# Whisper the Ragdoll



## Tweedle Dee (Jan 6, 2008)

Here's a few pic's of my Raggie Whisper . . . . . . . . .


----------



## Natik (Mar 9, 2008)

what a lovely cat...and awesome blue eyes  
great pictures!


----------



## englishrose943 (Feb 7, 2008)

What a great looking cat.Amazing eyes.


----------



## ChinaBlue (Feb 3, 2008)

What a cutie. Which breeder did you get him off? I know one or two of them up there.


----------



## Siamese Kelly (Jan 6, 2008)

Beautiful and cute-and i'll bet she does anything but whisper


----------



## colliemerles (Nov 2, 2007)

beautiful,,,stunning blue eyes,,,,,,,,,,,,,,,,,,gorgeous,,,,,,,,,,,,,,,,


----------



## nici (Nov 10, 2007)

stunning....


----------



## bee112 (Apr 12, 2008)

wow what a gorgeous Ragdoll...


----------



## catzndogz (Mar 12, 2008)

wow those eyes are stuning such a beautifull ragdoll


----------



## Tweedle Dee (Jan 6, 2008)

ChinaBlue said:


> What a cutie. Which breeder did you get him off? I know one or two of them up there.


I bought her in edinburgh from someone who turned out to be a dubious breeder , my fault as i bought her unregistered and should have known better but hey we live and learn, i wouldnt be without her now. I have 2 other raggies one of which came from catsamorie ragdolls and he is a stunning example of a ragdoll (if i do say so myself! ).


----------



## ChinaBlue (Feb 3, 2008)

Well unregistered or not he looks a sweetie and he now has a loving home.

I know there are one or two unregistered breeders in and around the Edinburgh area (think there is one in Fife too) - I am part of a (Ragdoll) rehoming group and we have had a couple of cats to rehome which came from them.


----------



## Tweedle Dee (Jan 6, 2008)

Whisper came from a lady who is defo breeding for money, she has litters advertised all the time (i noticed this afterwards!) and she had quite a few queens in her house running with the stud so i expect the poor things dont ever get a break and are bred every time they call. I really should have walked away but Whisp just pulled at my heart strings .


----------



## Kay73 (Mar 26, 2008)

lovely ragdoll....


----------



## bee112 (Apr 12, 2008)

Tweedle Dee said:


> Whisper came from a lady who is defo breeding for money, she has litters advertised all the time (i noticed this afterwards!) and she had quite a few queens in her house running with the stud so i expect the poor things dont ever get a break and are bred every time they call.
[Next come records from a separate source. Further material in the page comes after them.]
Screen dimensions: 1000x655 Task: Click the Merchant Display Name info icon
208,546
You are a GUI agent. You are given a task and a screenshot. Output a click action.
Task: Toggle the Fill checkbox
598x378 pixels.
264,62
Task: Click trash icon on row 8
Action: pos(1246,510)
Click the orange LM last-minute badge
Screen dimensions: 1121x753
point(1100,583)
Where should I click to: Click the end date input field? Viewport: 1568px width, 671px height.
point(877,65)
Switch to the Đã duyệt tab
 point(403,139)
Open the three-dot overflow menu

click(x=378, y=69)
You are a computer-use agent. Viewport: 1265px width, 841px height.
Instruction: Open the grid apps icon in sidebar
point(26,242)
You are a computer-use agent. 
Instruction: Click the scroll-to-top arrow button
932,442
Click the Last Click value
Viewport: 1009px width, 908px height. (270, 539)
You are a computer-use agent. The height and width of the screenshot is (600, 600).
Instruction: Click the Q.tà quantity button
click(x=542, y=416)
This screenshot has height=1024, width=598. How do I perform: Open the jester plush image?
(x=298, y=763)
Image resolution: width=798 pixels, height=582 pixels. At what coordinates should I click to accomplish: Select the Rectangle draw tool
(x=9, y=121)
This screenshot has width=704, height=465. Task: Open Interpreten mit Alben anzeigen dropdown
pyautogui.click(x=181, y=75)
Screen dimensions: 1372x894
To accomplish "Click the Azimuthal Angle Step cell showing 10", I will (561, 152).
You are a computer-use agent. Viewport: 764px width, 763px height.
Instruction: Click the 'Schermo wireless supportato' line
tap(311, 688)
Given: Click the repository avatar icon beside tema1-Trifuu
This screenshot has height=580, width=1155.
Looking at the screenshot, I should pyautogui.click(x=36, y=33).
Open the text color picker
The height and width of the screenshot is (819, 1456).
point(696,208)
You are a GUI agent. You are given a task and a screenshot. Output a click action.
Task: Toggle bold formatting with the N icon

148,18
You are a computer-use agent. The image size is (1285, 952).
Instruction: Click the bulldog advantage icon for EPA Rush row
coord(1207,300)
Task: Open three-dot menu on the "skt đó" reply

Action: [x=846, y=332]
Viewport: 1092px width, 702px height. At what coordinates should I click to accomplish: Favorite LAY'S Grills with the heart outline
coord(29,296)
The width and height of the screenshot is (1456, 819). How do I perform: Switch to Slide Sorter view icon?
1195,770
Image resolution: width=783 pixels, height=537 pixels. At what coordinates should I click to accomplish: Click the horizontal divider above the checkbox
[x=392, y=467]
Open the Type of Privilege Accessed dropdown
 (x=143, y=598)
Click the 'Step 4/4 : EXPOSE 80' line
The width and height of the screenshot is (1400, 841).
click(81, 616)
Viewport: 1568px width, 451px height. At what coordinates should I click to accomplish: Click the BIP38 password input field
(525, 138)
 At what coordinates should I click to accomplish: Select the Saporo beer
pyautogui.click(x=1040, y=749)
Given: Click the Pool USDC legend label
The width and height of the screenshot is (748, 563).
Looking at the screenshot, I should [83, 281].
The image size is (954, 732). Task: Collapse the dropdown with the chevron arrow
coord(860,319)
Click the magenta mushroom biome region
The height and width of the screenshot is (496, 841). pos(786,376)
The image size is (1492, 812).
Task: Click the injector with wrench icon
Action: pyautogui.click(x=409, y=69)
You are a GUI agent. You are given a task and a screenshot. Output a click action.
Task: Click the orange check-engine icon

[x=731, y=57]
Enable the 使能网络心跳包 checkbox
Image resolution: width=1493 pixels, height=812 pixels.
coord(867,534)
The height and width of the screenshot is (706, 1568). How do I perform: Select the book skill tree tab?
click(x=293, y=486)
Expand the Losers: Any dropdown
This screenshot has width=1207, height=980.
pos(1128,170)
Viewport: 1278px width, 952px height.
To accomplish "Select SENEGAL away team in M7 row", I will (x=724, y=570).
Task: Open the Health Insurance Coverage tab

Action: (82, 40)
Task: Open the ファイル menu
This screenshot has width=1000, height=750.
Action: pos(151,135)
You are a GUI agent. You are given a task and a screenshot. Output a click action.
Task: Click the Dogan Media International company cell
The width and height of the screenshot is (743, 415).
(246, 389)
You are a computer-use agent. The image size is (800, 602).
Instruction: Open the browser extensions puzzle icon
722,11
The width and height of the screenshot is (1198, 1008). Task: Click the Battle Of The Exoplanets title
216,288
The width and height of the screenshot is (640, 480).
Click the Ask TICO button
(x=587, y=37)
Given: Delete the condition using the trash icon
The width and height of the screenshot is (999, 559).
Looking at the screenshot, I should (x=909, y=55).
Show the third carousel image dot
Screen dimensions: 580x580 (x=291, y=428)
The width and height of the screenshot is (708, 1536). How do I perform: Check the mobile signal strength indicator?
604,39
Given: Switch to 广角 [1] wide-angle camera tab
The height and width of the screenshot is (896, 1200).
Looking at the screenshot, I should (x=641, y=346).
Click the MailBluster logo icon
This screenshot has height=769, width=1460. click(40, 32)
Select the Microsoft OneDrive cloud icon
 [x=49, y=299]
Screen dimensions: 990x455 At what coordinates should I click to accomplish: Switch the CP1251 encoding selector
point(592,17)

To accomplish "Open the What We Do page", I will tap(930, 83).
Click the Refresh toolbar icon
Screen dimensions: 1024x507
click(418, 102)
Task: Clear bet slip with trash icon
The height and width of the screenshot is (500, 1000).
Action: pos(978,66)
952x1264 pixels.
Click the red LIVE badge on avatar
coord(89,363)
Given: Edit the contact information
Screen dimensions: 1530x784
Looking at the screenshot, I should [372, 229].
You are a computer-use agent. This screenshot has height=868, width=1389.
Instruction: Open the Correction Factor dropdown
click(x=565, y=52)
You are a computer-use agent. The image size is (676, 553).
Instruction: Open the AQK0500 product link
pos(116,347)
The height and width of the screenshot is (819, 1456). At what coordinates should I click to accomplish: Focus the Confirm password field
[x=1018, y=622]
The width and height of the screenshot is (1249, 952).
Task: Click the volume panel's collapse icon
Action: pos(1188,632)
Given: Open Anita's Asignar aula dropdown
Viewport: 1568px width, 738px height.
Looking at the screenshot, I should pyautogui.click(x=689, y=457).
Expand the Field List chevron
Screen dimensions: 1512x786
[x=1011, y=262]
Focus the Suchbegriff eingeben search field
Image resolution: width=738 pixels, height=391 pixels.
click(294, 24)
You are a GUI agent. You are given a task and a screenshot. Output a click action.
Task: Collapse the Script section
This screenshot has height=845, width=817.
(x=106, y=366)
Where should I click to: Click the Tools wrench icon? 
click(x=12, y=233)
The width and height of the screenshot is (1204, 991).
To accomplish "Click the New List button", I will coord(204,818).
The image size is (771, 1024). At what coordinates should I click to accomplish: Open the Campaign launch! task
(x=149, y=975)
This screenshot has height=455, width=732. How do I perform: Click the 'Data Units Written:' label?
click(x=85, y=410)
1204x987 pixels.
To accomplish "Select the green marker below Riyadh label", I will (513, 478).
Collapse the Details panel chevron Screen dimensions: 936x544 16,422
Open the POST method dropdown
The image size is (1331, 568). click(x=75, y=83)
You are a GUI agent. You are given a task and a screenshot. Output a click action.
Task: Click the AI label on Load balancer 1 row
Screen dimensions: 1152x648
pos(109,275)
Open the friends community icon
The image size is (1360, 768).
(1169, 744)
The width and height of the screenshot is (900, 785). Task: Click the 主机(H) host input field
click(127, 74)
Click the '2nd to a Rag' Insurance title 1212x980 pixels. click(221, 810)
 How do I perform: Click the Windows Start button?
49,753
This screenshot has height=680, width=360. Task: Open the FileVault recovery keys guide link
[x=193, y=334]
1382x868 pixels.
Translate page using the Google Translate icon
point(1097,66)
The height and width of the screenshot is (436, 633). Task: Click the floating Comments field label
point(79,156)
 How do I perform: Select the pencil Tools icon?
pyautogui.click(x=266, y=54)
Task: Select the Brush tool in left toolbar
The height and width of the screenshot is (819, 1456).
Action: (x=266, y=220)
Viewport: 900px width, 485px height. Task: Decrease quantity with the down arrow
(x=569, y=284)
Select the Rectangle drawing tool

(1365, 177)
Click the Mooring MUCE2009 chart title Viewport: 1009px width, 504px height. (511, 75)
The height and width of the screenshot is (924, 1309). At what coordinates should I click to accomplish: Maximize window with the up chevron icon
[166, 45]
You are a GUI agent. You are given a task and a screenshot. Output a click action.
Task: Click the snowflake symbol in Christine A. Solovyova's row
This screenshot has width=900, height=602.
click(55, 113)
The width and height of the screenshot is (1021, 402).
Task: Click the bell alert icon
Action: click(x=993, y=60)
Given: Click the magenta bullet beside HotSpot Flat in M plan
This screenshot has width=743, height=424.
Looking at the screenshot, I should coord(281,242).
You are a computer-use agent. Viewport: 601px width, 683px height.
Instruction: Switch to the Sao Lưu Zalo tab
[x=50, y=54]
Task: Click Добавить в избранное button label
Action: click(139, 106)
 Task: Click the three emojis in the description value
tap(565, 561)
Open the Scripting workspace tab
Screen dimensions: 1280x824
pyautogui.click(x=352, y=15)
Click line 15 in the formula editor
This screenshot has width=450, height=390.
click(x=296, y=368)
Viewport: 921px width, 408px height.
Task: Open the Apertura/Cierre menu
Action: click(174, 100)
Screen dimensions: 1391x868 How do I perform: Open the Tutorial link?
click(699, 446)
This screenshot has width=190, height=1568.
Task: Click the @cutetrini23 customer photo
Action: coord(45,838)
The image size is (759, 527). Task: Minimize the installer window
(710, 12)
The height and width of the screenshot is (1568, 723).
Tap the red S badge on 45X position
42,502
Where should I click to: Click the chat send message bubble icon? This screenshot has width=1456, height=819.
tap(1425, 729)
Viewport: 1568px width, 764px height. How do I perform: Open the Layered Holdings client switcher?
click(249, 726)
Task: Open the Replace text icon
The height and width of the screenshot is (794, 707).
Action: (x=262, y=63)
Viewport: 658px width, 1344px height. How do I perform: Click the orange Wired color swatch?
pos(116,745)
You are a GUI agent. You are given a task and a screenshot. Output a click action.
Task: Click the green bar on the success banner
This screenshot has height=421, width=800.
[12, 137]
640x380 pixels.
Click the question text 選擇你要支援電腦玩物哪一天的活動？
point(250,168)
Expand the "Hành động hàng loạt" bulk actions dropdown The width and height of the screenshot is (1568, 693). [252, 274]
I really should have walked away but Whisp just pulled at my heart strings .


Yes but now you've given a baby a nice new home, Alfie came from a similar place.. I only realised when I got there, and he was a bit too thin aswell, but I couldnt of left left him!  Now he's a very spoilt happy baby!


----------



## colleen (May 6, 2008)

Such a gorgeous little creature.


----------



## Silver deer (May 7, 2008)

What a cutie!

Colliemerles, the dog in your siggy looks just like mine when she was younger!


----------



## trish1200 (Mar 24, 2008)

Stunning


----------



## Vixie (Nov 17, 2007)

gorgeous cat shes a real stunner, no wonder you couldnt leave her behind I dont think many could have


----------